NEWBERRY, S.C. (courtesy newberry.edu) — This weekend, we saw protests across the country denouncing the killing of George Floyd, which came on the heels of the recent deaths of Breonna Taylor, Tony McDade, and Ahmaud Arbery. These protests mark a culmination of countless acts of racism and brutality endured by black men and women throughout this country. Millions of people across the world have lifted up their voices in anger, rightfully outraged at how systemic racism is allowed to persist. Every single day, people of color wake up with the fear of physical harm or unfair treatment for no reason other than the color of their skin. Their voices need to be heard, and actions need to be taken, to ensure that this brutality comes to an end.
Our thoughts go out to George Floyd’s family and to the families of all those victims of violence based on racism and hatred. These acts serve as a stark reminder to all of us that the racial division that has kept us from reaching our full potential as a country continues to haunt us today.
Today we reaffirm our support of the black community, and we commit to being more action-oriented in our support. We must eliminate the atmosphere that continues to sow the seeds of grief, fear and loss into the lives of our black brothers and sisters. This is not what a family does. This is not what family members allow to happen to other family members.
With this coronavirus pandemic, we all wish for re-openings and a return to normalcy. But as former President Barack Obama shared recently, “normal” for millions of Americans has meant suffering daily discrimination, whether in our criminal justice system, our education system, our health care system, or simply jogging down the street. Let’s imagine a new normalcy, one in which these inequities, which we have allowed to continue, are reversed. One in which differences in skin color are embraced give us strength and bond us together toward our common goals. One in which we treat others as we want to be treated ourselves.

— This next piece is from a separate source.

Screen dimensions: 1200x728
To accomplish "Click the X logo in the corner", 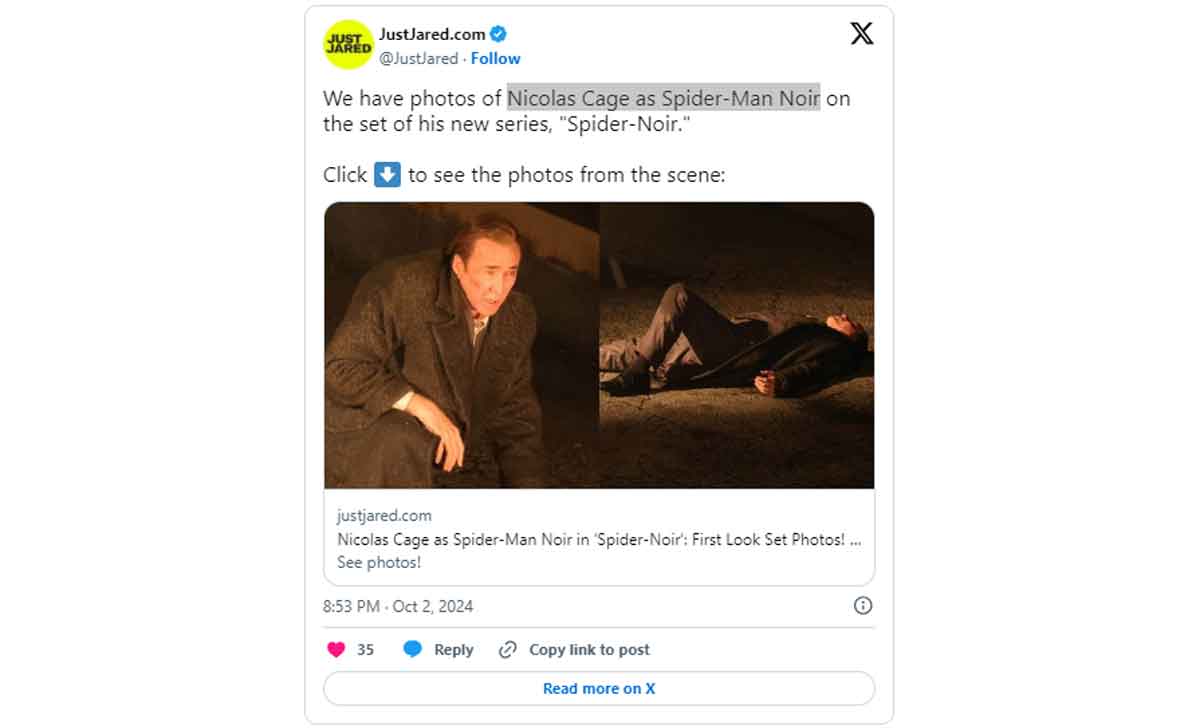I will click(861, 32).
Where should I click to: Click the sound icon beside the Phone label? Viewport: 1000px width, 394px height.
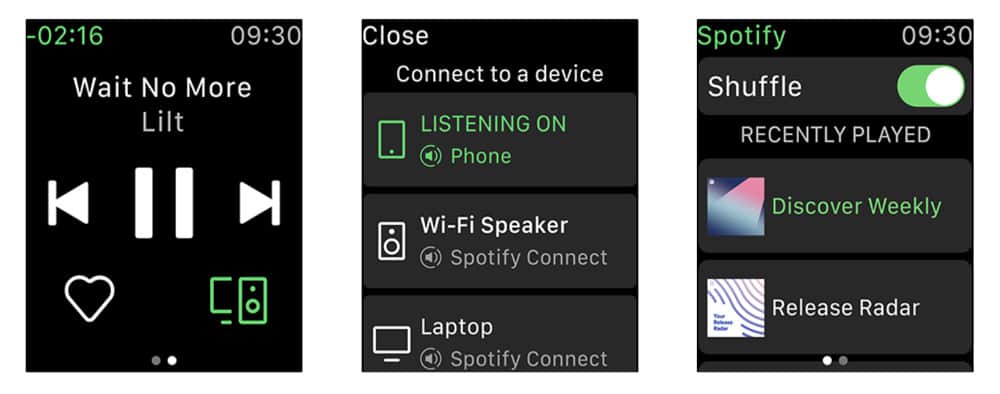(430, 156)
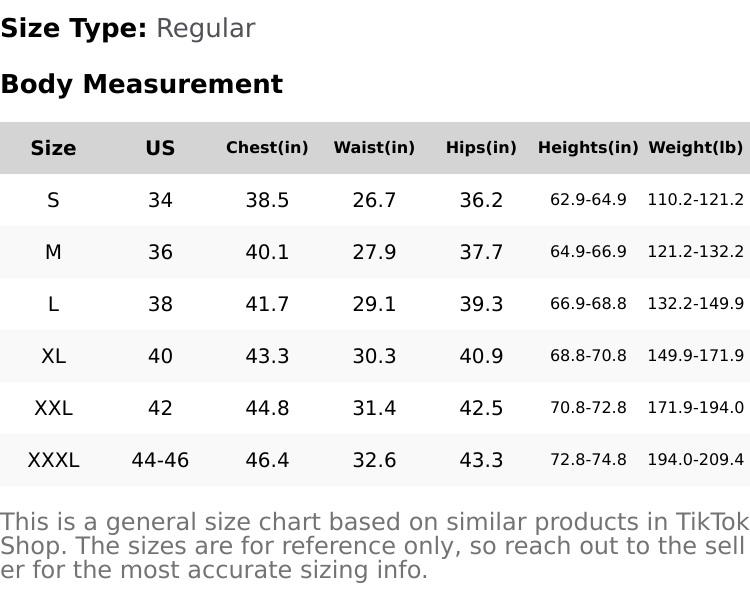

To make this happen, those in positions of power and influence must become more selfless, and must develop systems of enhanced inclusivity. And it is up to all of us to bring about change. The journey starts with an honest self-examination, the desire to listen to those who have lives and experiences different than ours, and then a sincere commitment to eliminate any signs of discrimination, unfair treatment or inequity based on race. Often, uncomfortable conversations are keys to healing and allowing others to feel valued and understood.
At Newberry College, we can be leaders in these transformational efforts. We must engage each other in thoughtful dialogue, and we must educate ourselves about the harmful impact that racism has on our fellow Americans. In this pivotal time, multiple Newberry College departments will engage in advancing diversity and inclusivity initiatives across our campus. We will enhance the anti-discrimination training we provide to our faculty and staff. We will afford our students increased opportunities to engage in meaningful dialogue on issues surrounding racism, violence and hatred.
In closing, I am reminded of these meaningful verses from Ecclesiastes: ”There is a season and a time to every purpose under heaven … a time to heal … a time to mourn … a time to cast away stones, and a time to gather stones together … a time to love … a time for peace.” This is our time to turn injustice into justice, and hatred into love. We can build a community where diversity and inclusivity permeate who we are and what we do. Let it start today, and let Newberry College lead the way.